About GRID3

GRID3 works with countries in sub-Saharan Africa to generate, validate, and use core spatial datasets on population, settlements, subnational boundaries, and crucial infrastructure. We train and support stakeholders who use this information for analytics and decision-making, and work closely with local governments to improve national ownership and sustainability of the data.

We blend official data with data generated by novel approaches; our solutions draw on advanced data science and technology, participatory mapping, satellite imagery, and other innovations. GRID3 combines the expertise of leading technical partners to design pragmatic and responsive geospatial solutions that address the priority needs of each country.

Our work facilitates data-driven interventions that reach communities that need them the most. GRID3 solutions are valuable across multiple development sectors, from education to infrastructure. Our current focus is improving health interventions—particularly immunization coverage and malaria control—in the Democratic Republic of the Congo (DRC) and Nigeria.

Our history

GRID3 was founded in 2017 to help governments in sub-Saharan Africa make better use of spatial data in healthcare, education, and other sectors. The initial four partner organizations—the Center for International Earth Science Information Network at Columbia University, the Flowminder Foundation, the United Nations Population Fund, and WorldPop at the University of Southampton—helped develop multi-agency work plans that mainstreamed new data and data methodologies that supported the objectives of our government partners.

In our first five years, we worked with over 20 sub-Saharan African governments on a wide variety of development projects, including large response efforts to the COVID-19 pandemic. GRID3 received funding from the Bill & Melinda Gates Foundation; the UK Foreign, Commonwealth & Development Office; Gavi, the Vaccine Alliance; the United Nations Children’s Fund; and the World Health Organization.

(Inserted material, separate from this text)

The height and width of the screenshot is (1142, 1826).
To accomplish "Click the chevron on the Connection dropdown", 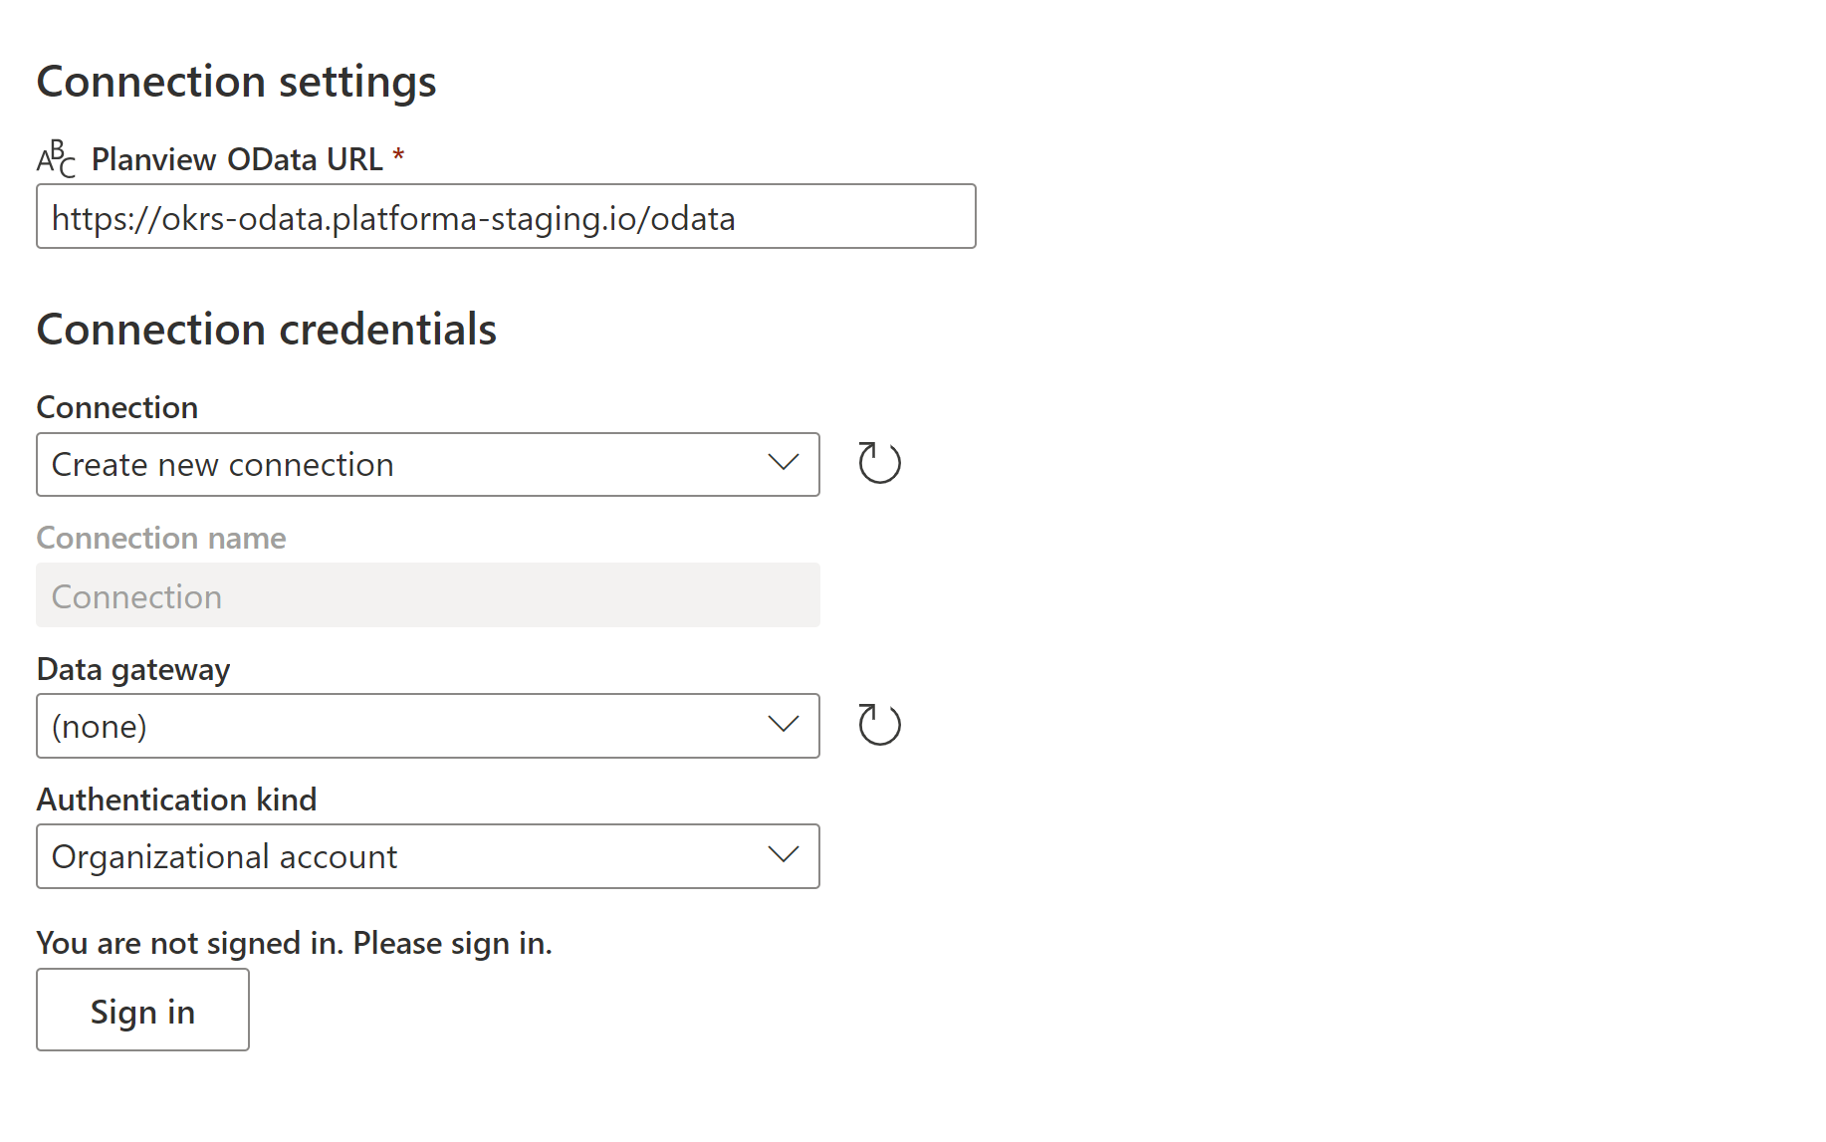I will pos(784,463).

We continue to learn from these experiences to refine our approach. As part of our ongoing evolution, GRID3 transitioned from being managed by Columbia University to operating as an independent non-profit organization in 2022. We are basing a greater portion of staff in DRC and Nigeria, allowing us to deepen national-level engagement. These changes are aimed at finding the most impactful ways to meet the needs of our government partners and donors.

Our partners

The Center for International Earth Science Information Network (CIESIN) is a research center within the Columbia Climate School. Its mission is to provide access to and enhance the use of information worldwide, advancing understanding of human interactions in the environment and serving the needs of science and public and private decision making. Under GRID3, CIESIN leads initiatives around settlement, boundary, and infrastructure mapping.

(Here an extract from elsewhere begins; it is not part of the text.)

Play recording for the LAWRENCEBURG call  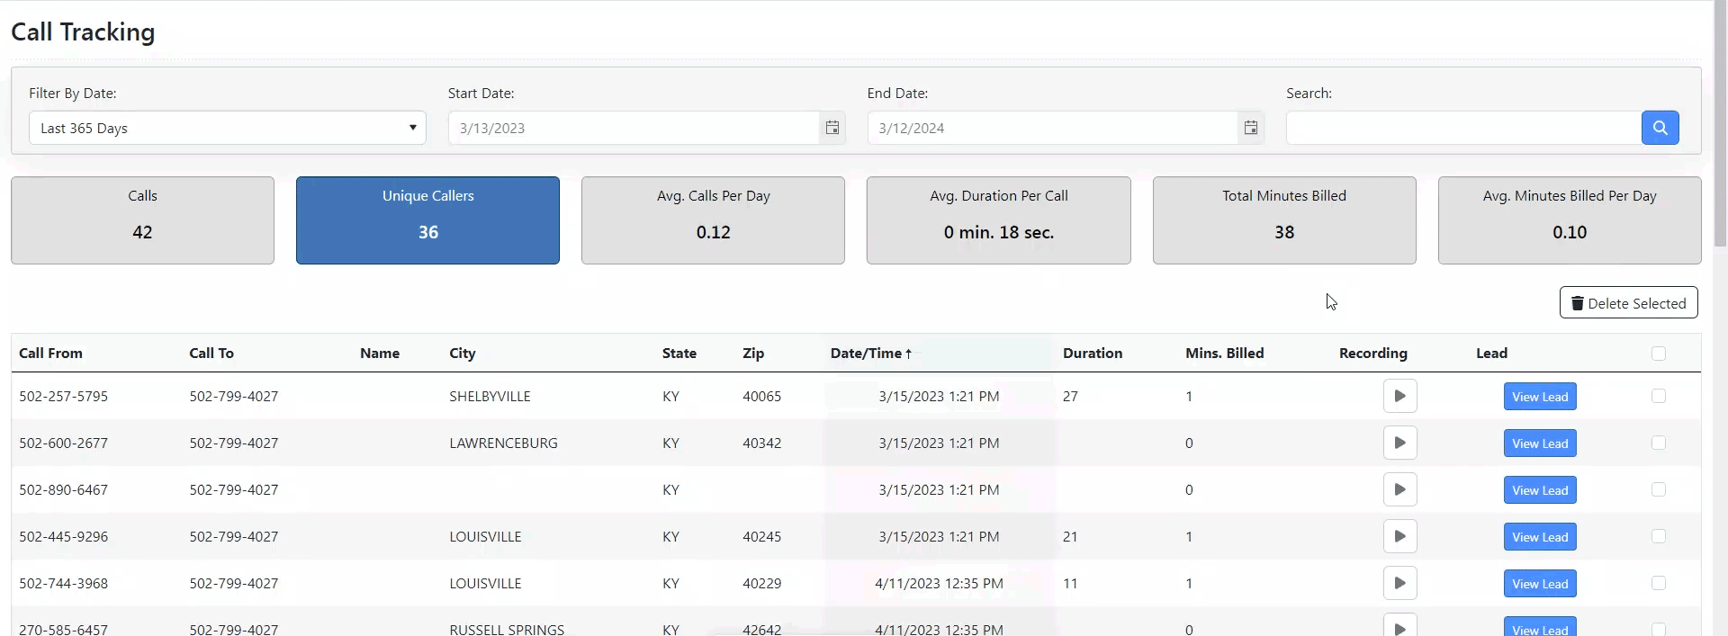[x=1400, y=443]
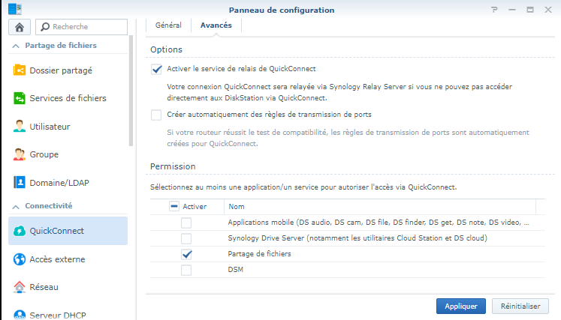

WorldPop research programme, based at the University of Southampton, is a multi-sectoral team of researchers, technicians, and project specialists that produces data on population distributions and characteristics at high spatial resolution. WorldPop leads population modelling within GRID3.

Our Board

  • Vincent Seaman Vincent Seaman
  • Sonia Ehrlich Sachs Sonia Ehrlich Sachs

Vince Seaman currently works at the Bill & Melinda Gates Foundation in Seattle, Washington, where he is a Senior Program Officer for the Global Development Polio team. In that role, he supports polio eradication efforts and the use of geospatial and other data technologies for Gates Foundation projects worldwide. Prior to joining the Foundation, Dr. Seaman spent 7 years at the U.S. Centers for Disease Control (CDC) and was detailed to Nigeria for three years as a secondee to the World Health Organization, supporting polio and other vaccine-preventable disease programs.

Vince completed his MS and PhD in Pharmacology and Toxicology at the University of California, Davis in 2006, after spending 15 years practicing as a licensed pharmacist and 8 years as a public high school science teacher in California.

Sonia Ehrlich Sachs, MD, MPH is a pediatrician, an endocrinologist and public health specialist. She received a BA from Harvard University, an MD from the University of Maryland Medical School, and an MPH from Harvard School of Public Health. Dr. Sachs practiced medicine for 20 years, 14 of which were at Harvard University Health Services in Cambridge, Massachusetts. At the Earth Institute, Columbia University, since 2005 she has led the design and implementation of low-cost primary health systems in low-income rural Africa and India. Her focus is on systems delivery, primarily for improvement of maternal and child health, at local and national scales. Sachs coordinated the health sector of the Millennium Villages Project, overseeing all health-related interventions and research. The Millennium Villages Project, in ten countries in sub-Saharan Africa, was an integrated rural development initiative, designed as a proof of concept, helping poor rural communities accelerate reaching the Millennium Development Goals, using a science-based, community led approach of integrated interventions that increase food production, increase access to health care, education, water, infrastructure and business development. Dr. Sachs was involved in the EI health team advisory to Haiti, India and Nigeria. She is the Director of the One Million CHW Campaign advocating for professionalised Community Health Workers, a cadre that is paid, supervised and supported by use of information communication technology. Sachs and her team currently advise the government of Ghana on the national scale up of Community Health Workers, including the national scale up of mHealth and Telemedicine.